In photovoltaic thin film cells, a transparent conducting oxide (TCO) layer is required to transport current. The most common TCOs used are F:SnO2 (fluorine doped tin oxide), ZnO (zinc oxide) and ITO (indium doped tin oxide). ZnO is normally deposited in a vacuum-based process, sputtering or low pressure chemical vapour deposition (LPCVD). Atmospheric pressure chemical vapour deposition (APCVD) is an attractive alternative for ZnO deposition. A critical parameter for TCOs in photovoltaic thin films is the surface morphology, which defines the optical scattering properties. The ability to control the spectral sensitivity and the degree of scattering are both important process parameters for high performance cells.In this work, we employ APCVD for film growth and study the effects of atmospheric pressure plasma etching of ZnO. The ZnO films were deposited onto glass, with the surface morphology analyzed by AFM. Optical assessment was conducted using custom built equipment.

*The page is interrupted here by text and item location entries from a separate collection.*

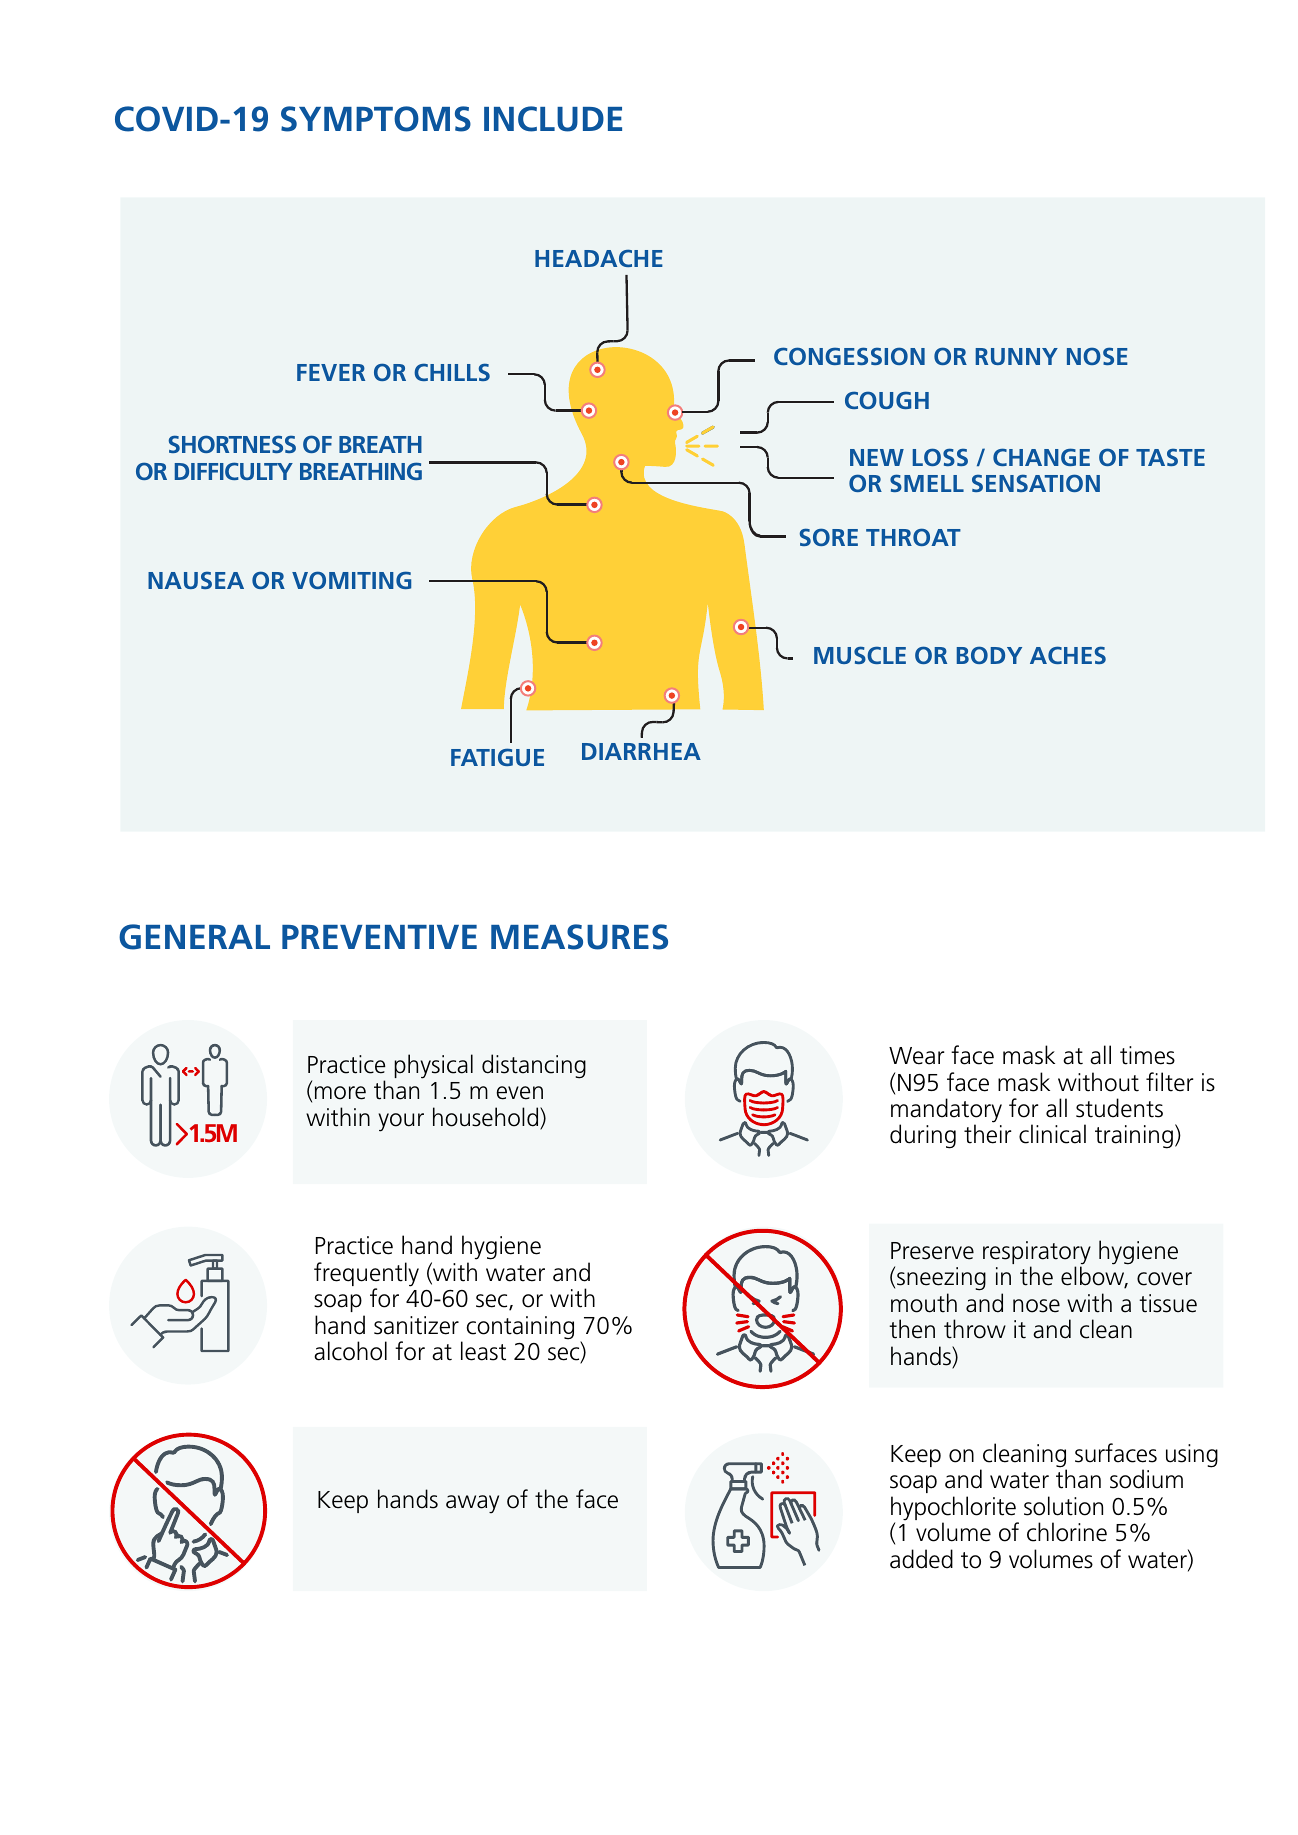 Image resolution: width=1298 pixels, height=1835 pixels. I want to click on RUNNY, so click(1017, 356).
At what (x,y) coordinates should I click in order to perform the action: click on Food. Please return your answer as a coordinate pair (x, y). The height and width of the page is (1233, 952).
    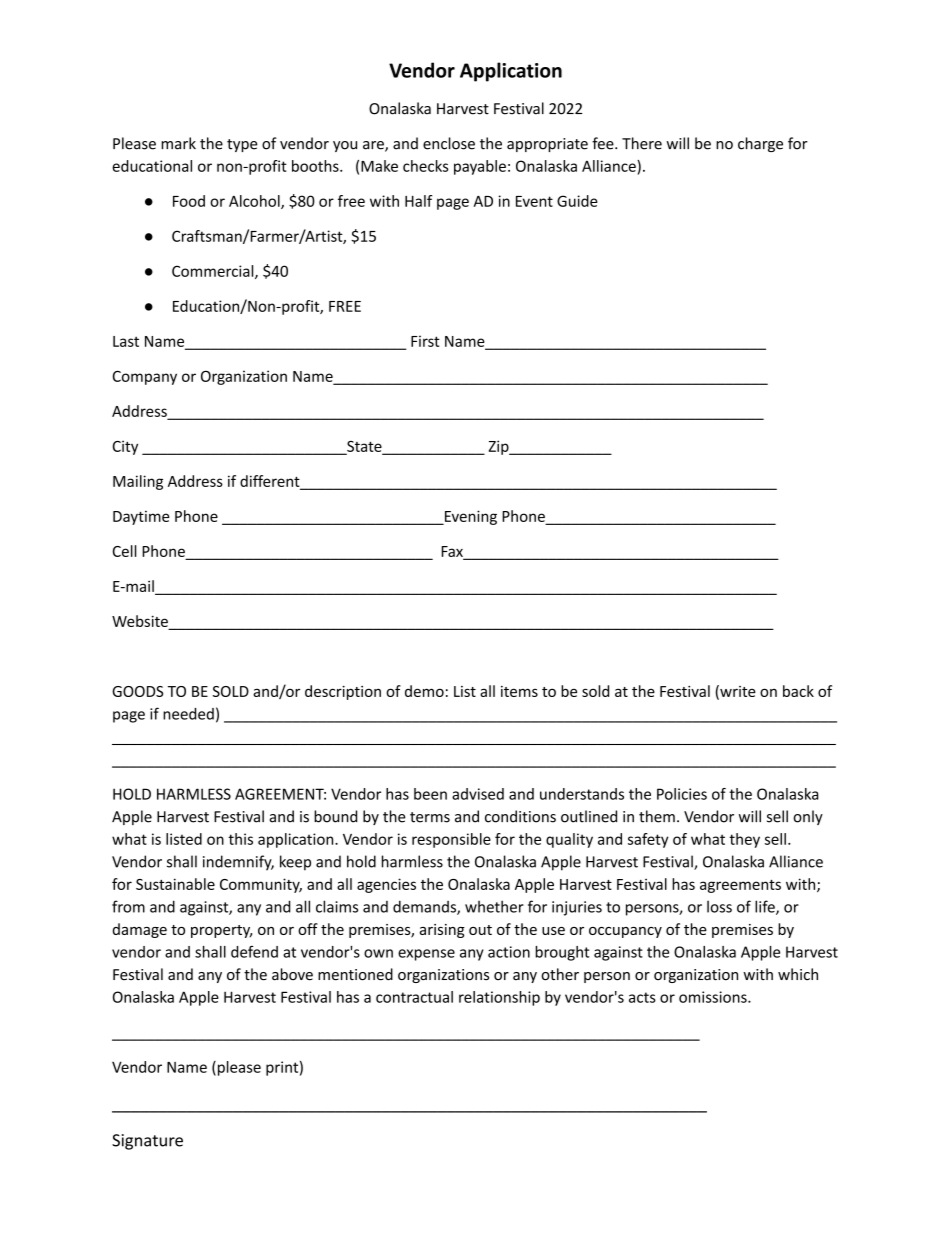
    Looking at the image, I should click on (189, 201).
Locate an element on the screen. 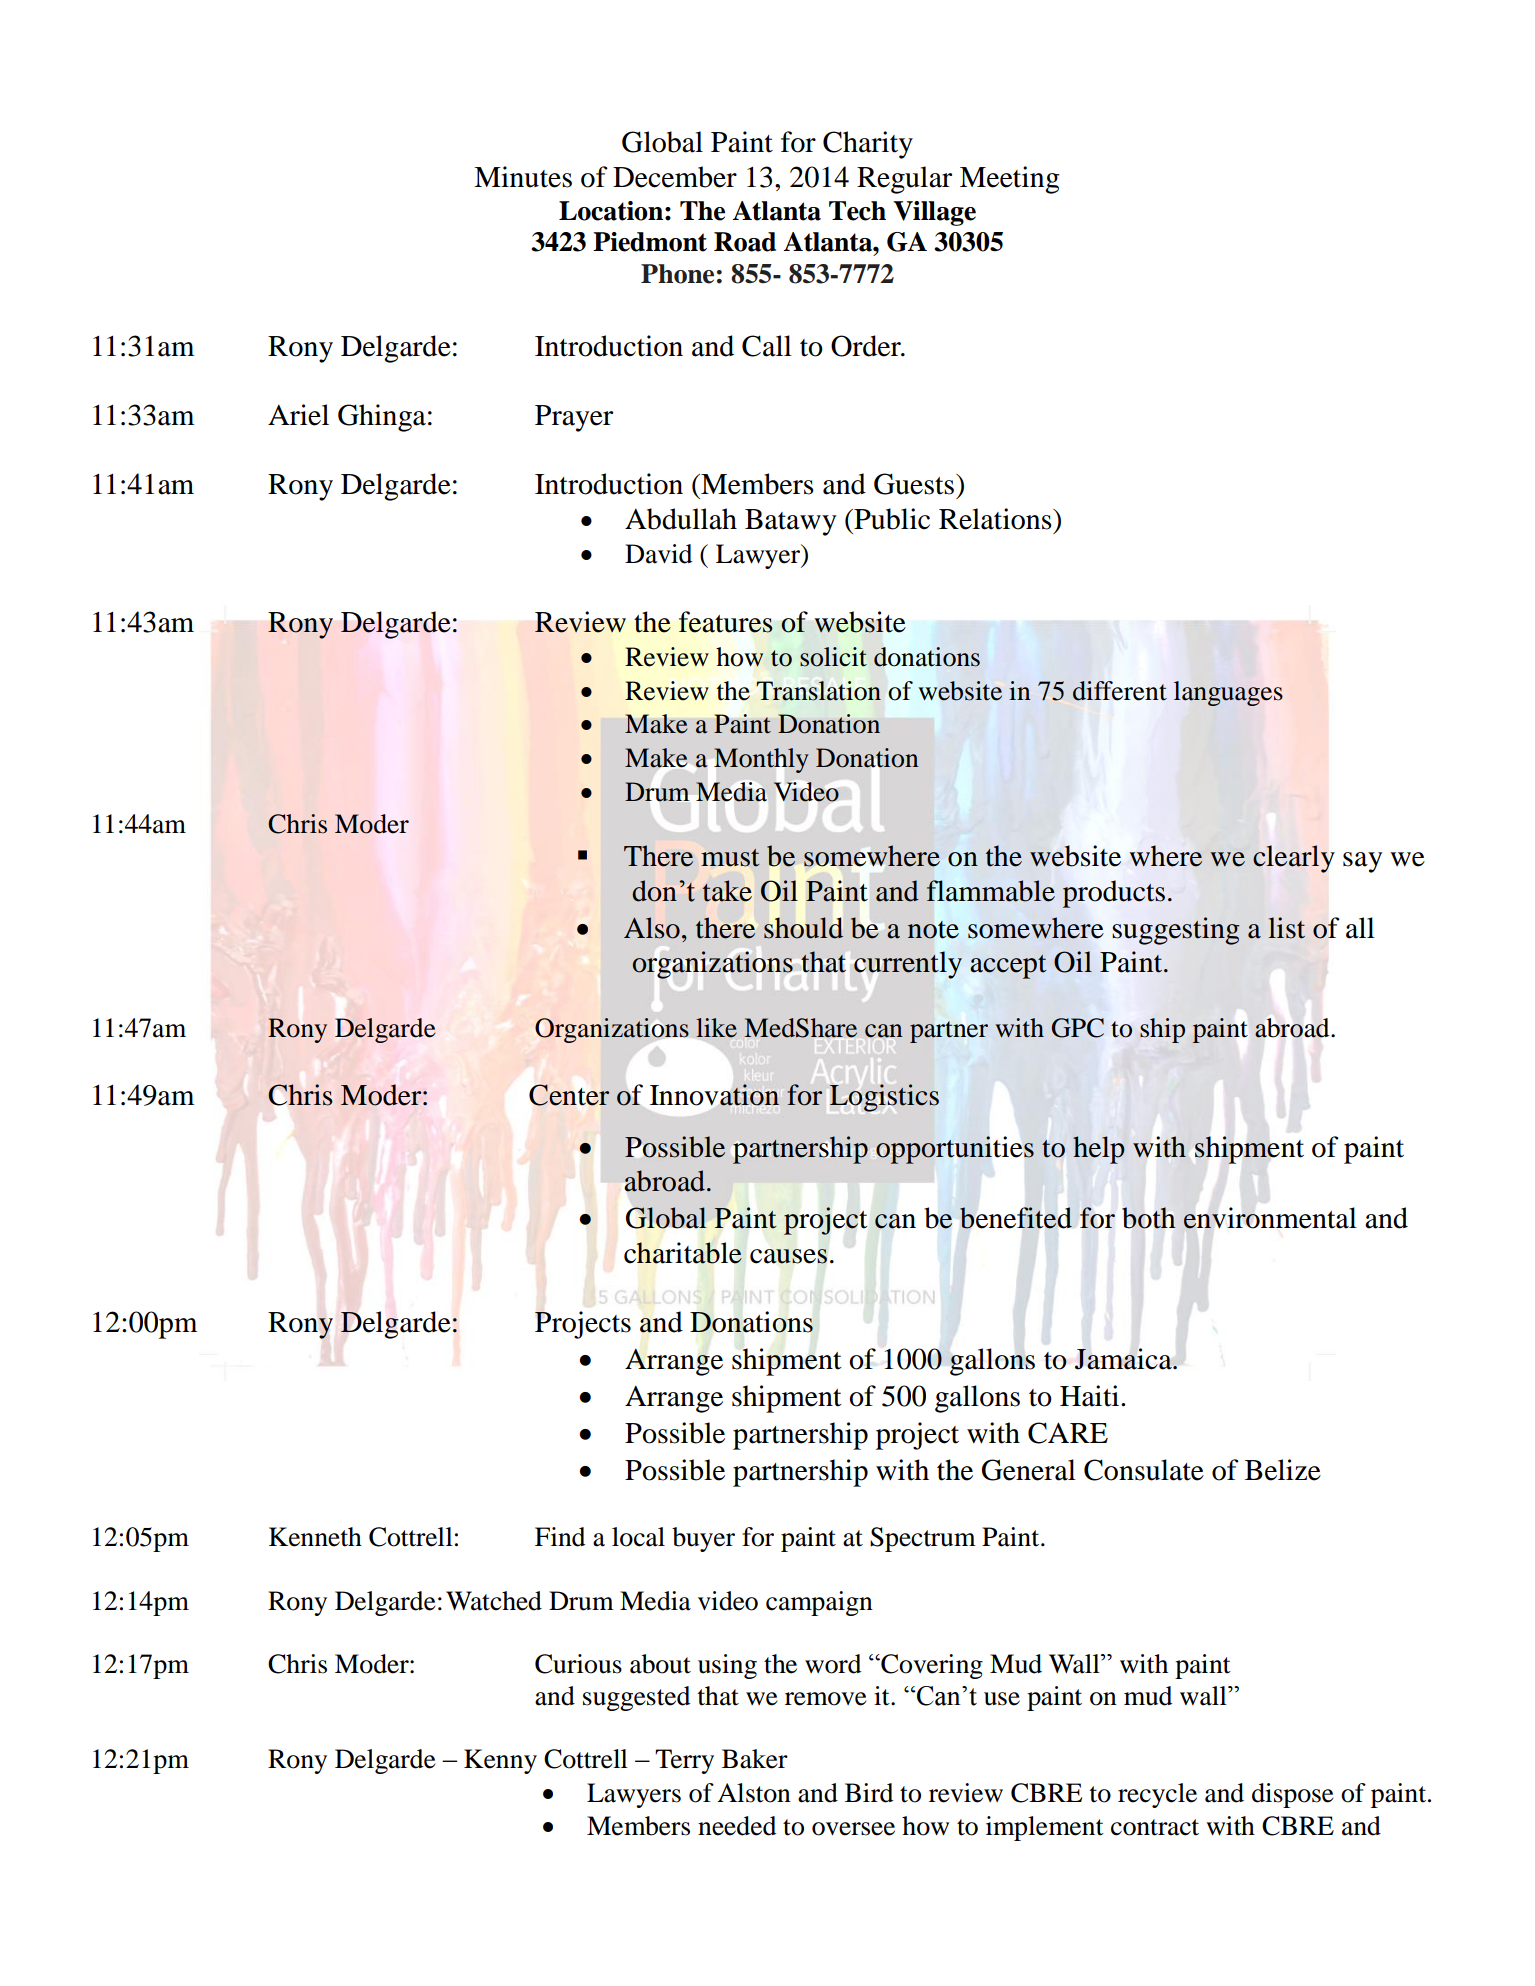 This screenshot has width=1535, height=1986. languages is located at coordinates (1228, 693).
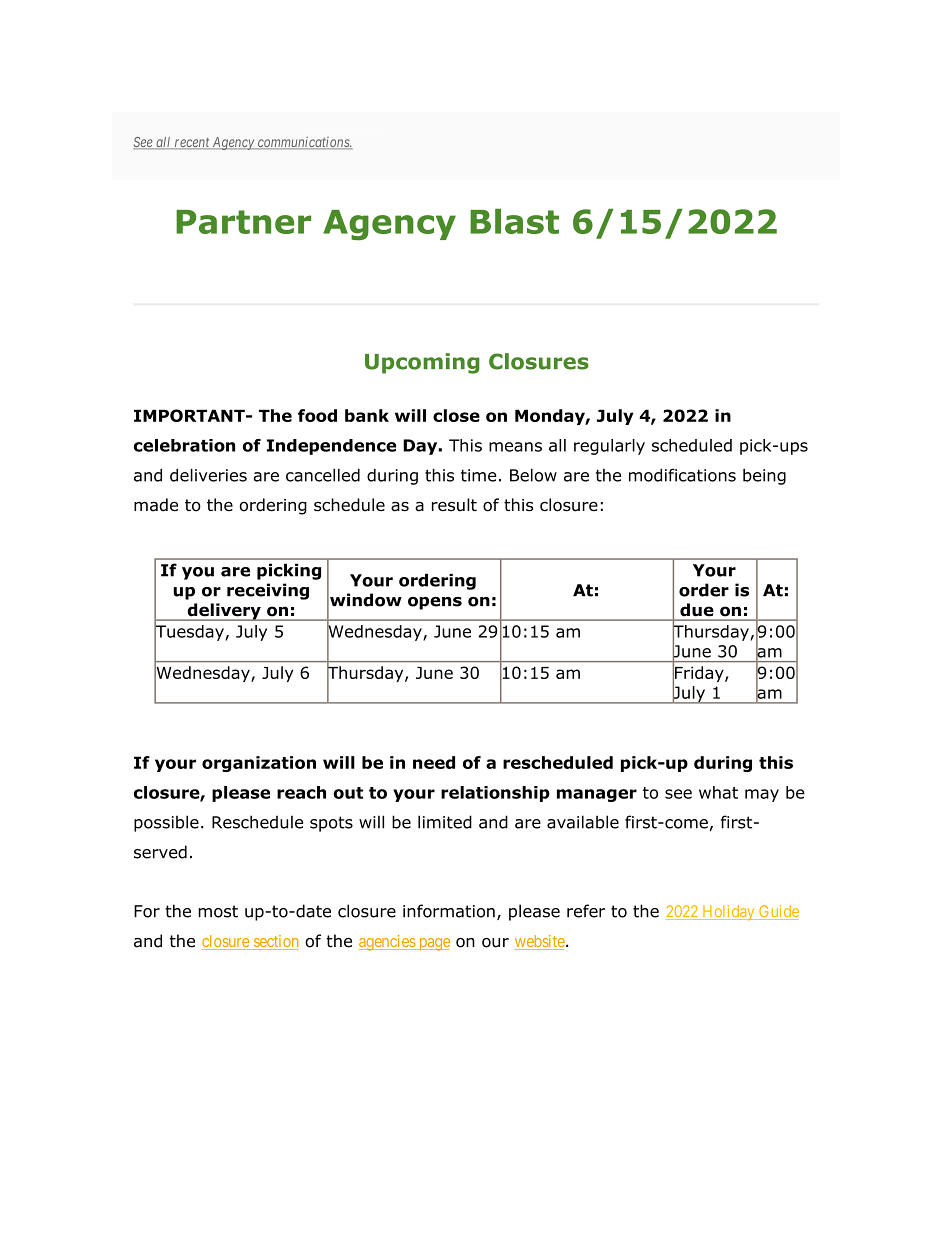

Modification of the surface morphology was achieved by atmospheric pressure plasma, based on a dielectric barrier discharge configuration. In this study, we explored the effects of etching conditions, particularly the variation of feed gas composition (N2, O2 and H2O).By controlling the treatment environment, we were able to establish a relationship between the feed gas mixture and the etchant rate. Careful selection and control of processing parameters demonstrated the ability to modify the morphology with a high degree of uniformity and enhance the optical scatter properties. Atmospheric pressure-based processes are attractive for scalable production development, and future work will explore the potential of this process for large scale application.